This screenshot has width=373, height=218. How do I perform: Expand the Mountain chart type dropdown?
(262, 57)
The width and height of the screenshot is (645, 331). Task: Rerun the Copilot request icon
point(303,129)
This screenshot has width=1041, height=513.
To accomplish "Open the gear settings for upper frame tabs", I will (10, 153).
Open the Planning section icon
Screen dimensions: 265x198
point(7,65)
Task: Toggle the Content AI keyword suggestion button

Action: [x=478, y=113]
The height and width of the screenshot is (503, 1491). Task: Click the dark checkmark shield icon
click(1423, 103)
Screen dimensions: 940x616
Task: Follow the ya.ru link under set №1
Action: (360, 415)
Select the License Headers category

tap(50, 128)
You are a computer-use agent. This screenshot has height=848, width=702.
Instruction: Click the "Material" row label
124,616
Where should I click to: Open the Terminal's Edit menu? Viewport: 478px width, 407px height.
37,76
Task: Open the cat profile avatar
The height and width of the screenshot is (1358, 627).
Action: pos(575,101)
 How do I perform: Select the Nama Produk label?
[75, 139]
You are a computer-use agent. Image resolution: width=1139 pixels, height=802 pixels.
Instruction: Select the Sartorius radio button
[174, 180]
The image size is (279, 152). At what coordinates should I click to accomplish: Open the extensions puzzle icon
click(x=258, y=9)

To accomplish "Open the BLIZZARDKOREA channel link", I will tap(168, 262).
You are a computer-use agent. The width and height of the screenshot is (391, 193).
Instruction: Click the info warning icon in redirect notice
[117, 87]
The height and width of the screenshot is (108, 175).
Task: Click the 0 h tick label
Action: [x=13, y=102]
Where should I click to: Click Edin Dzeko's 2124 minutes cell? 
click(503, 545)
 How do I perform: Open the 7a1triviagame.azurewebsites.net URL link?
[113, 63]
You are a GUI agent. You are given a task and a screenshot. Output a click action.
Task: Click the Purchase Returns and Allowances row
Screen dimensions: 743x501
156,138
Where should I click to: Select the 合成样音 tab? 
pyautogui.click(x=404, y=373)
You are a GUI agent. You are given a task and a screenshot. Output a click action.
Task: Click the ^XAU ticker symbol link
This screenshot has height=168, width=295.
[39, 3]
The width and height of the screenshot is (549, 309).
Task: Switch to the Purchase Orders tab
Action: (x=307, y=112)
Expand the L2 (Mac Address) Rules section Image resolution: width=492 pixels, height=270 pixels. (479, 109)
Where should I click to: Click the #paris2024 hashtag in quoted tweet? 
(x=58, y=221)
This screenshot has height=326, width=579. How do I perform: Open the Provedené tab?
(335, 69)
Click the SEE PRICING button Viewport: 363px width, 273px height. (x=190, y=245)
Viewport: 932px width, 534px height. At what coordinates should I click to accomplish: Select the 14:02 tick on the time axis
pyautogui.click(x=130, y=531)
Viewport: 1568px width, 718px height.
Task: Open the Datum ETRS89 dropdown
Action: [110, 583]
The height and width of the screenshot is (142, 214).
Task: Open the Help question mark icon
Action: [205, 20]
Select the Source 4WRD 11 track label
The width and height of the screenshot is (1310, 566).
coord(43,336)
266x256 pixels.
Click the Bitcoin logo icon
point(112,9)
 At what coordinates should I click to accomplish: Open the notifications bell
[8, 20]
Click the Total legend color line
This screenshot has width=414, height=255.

□ □ □ □ □ □ □

▶ [WHAT IS REQUIRED] All of the material should appear again, reproduced word for word.

▶ [RESPONSE BELOW]
This screenshot has width=373, height=218. How do I perform: Expand the Mountain chart type dropdown?
(262, 57)
The width and height of the screenshot is (645, 331). Task: Rerun the Copilot request icon
point(303,129)
This screenshot has width=1041, height=513.
To accomplish "Open the gear settings for upper frame tabs", I will (10, 153).
Open the Planning section icon
Screen dimensions: 265x198
point(7,65)
Task: Toggle the Content AI keyword suggestion button

Action: [x=478, y=113]
The height and width of the screenshot is (503, 1491). Task: Click the dark checkmark shield icon
click(1423, 103)
Screen dimensions: 940x616
Task: Follow the ya.ru link under set №1
Action: (360, 415)
Select the License Headers category

tap(50, 128)
You are a computer-use agent. This screenshot has height=848, width=702.
Instruction: Click the "Material" row label
124,616
Where should I click to: Open the Terminal's Edit menu? Viewport: 478px width, 407px height.
37,76
Task: Open the cat profile avatar
The height and width of the screenshot is (1358, 627).
Action: pos(575,101)
 How do I perform: Select the Nama Produk label?
[75, 139]
You are a computer-use agent. Image resolution: width=1139 pixels, height=802 pixels.
Instruction: Select the Sartorius radio button
[174, 180]
The image size is (279, 152). At what coordinates should I click to accomplish: Open the extensions puzzle icon
click(x=258, y=9)

To accomplish "Open the BLIZZARDKOREA channel link", I will tap(168, 262).
You are a computer-use agent. The width and height of the screenshot is (391, 193).
Instruction: Click the info warning icon in redirect notice
[117, 87]
The height and width of the screenshot is (108, 175).
Task: Click the 0 h tick label
Action: [x=13, y=102]
Where should I click to: Click Edin Dzeko's 2124 minutes cell? 
click(503, 545)
 How do I perform: Open the 7a1triviagame.azurewebsites.net URL link?
[113, 63]
You are a GUI agent. You are given a task and a screenshot. Output a click action.
Task: Click the Purchase Returns and Allowances row
Screen dimensions: 743x501
156,138
Where should I click to: Select the 合成样音 tab? 
pyautogui.click(x=404, y=373)
You are a GUI agent. You are given a task and a screenshot. Output a click action.
Task: Click the ^XAU ticker symbol link
This screenshot has height=168, width=295.
[39, 3]
The width and height of the screenshot is (549, 309).
Task: Switch to the Purchase Orders tab
Action: (x=307, y=112)
Expand the L2 (Mac Address) Rules section Image resolution: width=492 pixels, height=270 pixels. (479, 109)
Where should I click to: Click the #paris2024 hashtag in quoted tweet? 
(x=58, y=221)
This screenshot has height=326, width=579. How do I perform: Open the Provedené tab?
(335, 69)
Click the SEE PRICING button Viewport: 363px width, 273px height. (x=190, y=245)
Viewport: 932px width, 534px height. At what coordinates should I click to accomplish: Select the 14:02 tick on the time axis
pyautogui.click(x=130, y=531)
Viewport: 1568px width, 718px height.
Task: Open the Datum ETRS89 dropdown
Action: [110, 583]
The height and width of the screenshot is (142, 214).
Task: Open the Help question mark icon
Action: [205, 20]
Select the Source 4WRD 11 track label
The width and height of the screenshot is (1310, 566).
coord(43,336)
266x256 pixels.
Click the Bitcoin logo icon
point(112,9)
 At what coordinates should I click to accomplish: Open the notifications bell
[8, 20]
Click the Total legend color line
This screenshot has width=414, height=255.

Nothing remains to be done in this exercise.